02/19/2026
99% of the people eating dinner 50 meters away have no idea this place exists.
The Antica Spezieria di Santa Maria della Scala was founded in the late 1500s by the Discalced Carmelites — the "barefoot" friars — inside their monastery. They grew herbs in the convent garden, crushed them by hand, and made remedies for their own community.
Then the popes found out.
The pharmacy was so close to the Vatican, and the quality of the medicines so high, that cardinals, princes, and eventually the popes themselves started coming here. It became known as La Farmacia dei Papi — the Pharmacy of the Popes.
In the 1700s, a friar named Fra Basilio della Concezione turned it into something bigger — a real pharmaceutical school. He developed legendary formulas, including the Acqua anti-pestilenziale (anti-plague water) and the Acqua della Scala, a lavender-based remedy still famous today. Fra Basilio lived to 77 — almost unheard of at the time — and people said it was proof his medicines actually worked.

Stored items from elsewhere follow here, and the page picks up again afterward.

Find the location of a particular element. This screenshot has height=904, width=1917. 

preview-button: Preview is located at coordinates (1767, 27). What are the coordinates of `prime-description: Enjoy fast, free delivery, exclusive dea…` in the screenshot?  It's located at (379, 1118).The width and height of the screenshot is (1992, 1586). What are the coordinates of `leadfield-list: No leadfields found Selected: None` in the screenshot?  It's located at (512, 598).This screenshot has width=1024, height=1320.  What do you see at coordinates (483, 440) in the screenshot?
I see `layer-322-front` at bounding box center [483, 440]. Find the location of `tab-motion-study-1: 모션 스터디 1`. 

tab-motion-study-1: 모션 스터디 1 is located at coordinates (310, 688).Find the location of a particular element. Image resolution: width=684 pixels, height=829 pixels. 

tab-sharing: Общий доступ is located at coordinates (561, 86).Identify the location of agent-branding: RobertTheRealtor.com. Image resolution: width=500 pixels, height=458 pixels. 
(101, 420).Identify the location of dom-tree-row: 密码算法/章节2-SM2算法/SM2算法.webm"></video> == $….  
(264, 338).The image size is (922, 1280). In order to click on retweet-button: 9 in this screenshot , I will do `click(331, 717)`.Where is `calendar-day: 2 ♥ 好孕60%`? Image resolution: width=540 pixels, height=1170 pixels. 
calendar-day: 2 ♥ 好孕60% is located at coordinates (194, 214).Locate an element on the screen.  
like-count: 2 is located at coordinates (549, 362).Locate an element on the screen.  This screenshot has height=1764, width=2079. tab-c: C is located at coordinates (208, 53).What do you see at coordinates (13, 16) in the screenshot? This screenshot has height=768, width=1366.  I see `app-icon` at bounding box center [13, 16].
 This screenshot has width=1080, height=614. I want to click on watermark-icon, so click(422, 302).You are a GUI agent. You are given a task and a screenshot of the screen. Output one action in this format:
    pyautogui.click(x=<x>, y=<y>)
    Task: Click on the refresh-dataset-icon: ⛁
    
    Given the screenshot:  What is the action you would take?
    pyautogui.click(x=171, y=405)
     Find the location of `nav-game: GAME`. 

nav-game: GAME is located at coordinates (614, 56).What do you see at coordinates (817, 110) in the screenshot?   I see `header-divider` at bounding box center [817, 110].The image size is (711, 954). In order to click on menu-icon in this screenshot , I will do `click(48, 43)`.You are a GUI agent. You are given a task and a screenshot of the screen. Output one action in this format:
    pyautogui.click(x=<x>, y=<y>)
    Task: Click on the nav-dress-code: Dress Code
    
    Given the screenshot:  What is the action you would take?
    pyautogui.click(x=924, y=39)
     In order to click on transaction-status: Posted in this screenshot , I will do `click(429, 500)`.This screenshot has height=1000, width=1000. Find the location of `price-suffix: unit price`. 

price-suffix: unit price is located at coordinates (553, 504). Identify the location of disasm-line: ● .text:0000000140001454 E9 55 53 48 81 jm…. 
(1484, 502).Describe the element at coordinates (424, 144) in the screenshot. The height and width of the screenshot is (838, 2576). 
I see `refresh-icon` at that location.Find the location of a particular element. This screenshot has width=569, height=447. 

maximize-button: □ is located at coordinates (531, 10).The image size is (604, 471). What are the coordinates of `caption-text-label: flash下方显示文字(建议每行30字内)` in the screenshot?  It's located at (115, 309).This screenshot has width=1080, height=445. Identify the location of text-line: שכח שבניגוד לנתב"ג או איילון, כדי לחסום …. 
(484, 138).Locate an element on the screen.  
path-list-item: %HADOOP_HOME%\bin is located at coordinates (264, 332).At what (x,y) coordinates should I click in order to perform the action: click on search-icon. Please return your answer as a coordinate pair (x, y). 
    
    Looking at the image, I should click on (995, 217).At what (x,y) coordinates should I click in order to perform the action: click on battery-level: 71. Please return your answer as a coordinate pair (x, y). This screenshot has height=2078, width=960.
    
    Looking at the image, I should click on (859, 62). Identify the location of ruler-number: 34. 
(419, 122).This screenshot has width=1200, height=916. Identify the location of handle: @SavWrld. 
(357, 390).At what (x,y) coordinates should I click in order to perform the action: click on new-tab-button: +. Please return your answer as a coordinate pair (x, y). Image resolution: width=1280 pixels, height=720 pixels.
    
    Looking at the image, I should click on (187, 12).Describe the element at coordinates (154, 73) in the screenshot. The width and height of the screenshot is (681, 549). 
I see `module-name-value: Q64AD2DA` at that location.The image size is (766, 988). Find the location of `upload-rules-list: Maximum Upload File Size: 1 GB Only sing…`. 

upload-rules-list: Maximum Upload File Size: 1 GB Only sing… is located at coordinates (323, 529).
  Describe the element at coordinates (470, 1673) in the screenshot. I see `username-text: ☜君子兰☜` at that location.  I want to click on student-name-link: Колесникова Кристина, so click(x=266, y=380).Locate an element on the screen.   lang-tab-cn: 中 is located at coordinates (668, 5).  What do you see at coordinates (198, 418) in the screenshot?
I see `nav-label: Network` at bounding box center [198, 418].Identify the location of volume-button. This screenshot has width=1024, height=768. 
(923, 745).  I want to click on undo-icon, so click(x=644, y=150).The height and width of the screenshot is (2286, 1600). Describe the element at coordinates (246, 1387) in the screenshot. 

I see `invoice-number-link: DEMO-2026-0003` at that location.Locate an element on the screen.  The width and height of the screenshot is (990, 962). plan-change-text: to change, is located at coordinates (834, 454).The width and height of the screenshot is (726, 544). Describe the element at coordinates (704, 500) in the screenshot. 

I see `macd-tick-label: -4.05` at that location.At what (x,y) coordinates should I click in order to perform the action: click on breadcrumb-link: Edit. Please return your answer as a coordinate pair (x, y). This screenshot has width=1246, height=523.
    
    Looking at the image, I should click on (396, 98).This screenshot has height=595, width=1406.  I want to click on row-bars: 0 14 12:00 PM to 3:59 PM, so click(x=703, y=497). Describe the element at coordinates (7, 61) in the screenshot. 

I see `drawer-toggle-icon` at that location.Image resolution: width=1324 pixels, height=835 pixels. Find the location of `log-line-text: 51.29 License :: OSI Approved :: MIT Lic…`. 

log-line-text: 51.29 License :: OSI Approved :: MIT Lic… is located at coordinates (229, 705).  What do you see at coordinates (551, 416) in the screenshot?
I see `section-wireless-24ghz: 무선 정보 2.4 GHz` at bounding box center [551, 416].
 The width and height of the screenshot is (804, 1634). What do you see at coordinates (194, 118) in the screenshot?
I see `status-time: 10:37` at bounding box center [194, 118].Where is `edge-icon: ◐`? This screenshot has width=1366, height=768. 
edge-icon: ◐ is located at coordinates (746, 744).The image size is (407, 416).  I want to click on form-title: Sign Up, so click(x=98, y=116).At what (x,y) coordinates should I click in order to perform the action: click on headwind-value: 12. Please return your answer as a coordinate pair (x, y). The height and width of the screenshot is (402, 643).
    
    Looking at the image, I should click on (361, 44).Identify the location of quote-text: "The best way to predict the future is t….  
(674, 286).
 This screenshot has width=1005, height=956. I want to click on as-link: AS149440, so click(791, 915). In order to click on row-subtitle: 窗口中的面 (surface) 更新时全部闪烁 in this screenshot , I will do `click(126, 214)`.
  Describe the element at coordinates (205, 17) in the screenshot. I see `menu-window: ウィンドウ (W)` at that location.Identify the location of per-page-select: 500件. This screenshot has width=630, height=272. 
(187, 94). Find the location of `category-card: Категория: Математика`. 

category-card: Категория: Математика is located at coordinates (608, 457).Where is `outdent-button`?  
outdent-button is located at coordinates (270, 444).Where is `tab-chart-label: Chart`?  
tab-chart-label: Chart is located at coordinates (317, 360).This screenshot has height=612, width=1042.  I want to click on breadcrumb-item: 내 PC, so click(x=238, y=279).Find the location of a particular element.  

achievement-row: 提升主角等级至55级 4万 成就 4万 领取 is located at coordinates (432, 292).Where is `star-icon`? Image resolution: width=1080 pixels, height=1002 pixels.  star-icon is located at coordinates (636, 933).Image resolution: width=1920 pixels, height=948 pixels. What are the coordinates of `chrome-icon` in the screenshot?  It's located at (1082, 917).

The most extraordinary remedy still sitting in the room? The teriaca. A formula originally created by Andromachus, personal physician to Emperor Nero. It was considered the universal antidote — a cure-all made of 57 different ingredients, including viper meat. It sits in a marble container in the corner of the room. If the friar is in a good mood, he'll lift the heavy lid and let you smell it.
The pharmacy operated without interruption for nearly 400 years — through plagues, through wars, through the Roman Republic (when it was even used as a field hospital for wounded soldiers). It finally closed in 1954. But nobody ever cleared it out.
That's what makes this place unlike anything else in Rome.
The 18th-century wooden cabinets are still there. The frescoed ceiling with the Carmelite coat of arms. The original majolica vases, the scales, the mortars, the distillation stills, the pill-making machines. Even the medicines themselves — some over 200 years old — are still on the shelves. The wardrobe doors bear painted portraits of Hippocrates, Galen, and Avicenna, alongside records of famous visits, including King Vittorio Emanuele I in 1802.
And at the end of the visit? You can buy products still made by the Carmelite monks using the original recipes — creams, remedies, and liqueurs.
How to visit:
📍 Where: Piazza della Scala 23, Trastevere, Rome. You enter through the modern pharmacy on the ground floor.
You must book in advance. Email the friars. Cost: Around €5 per person.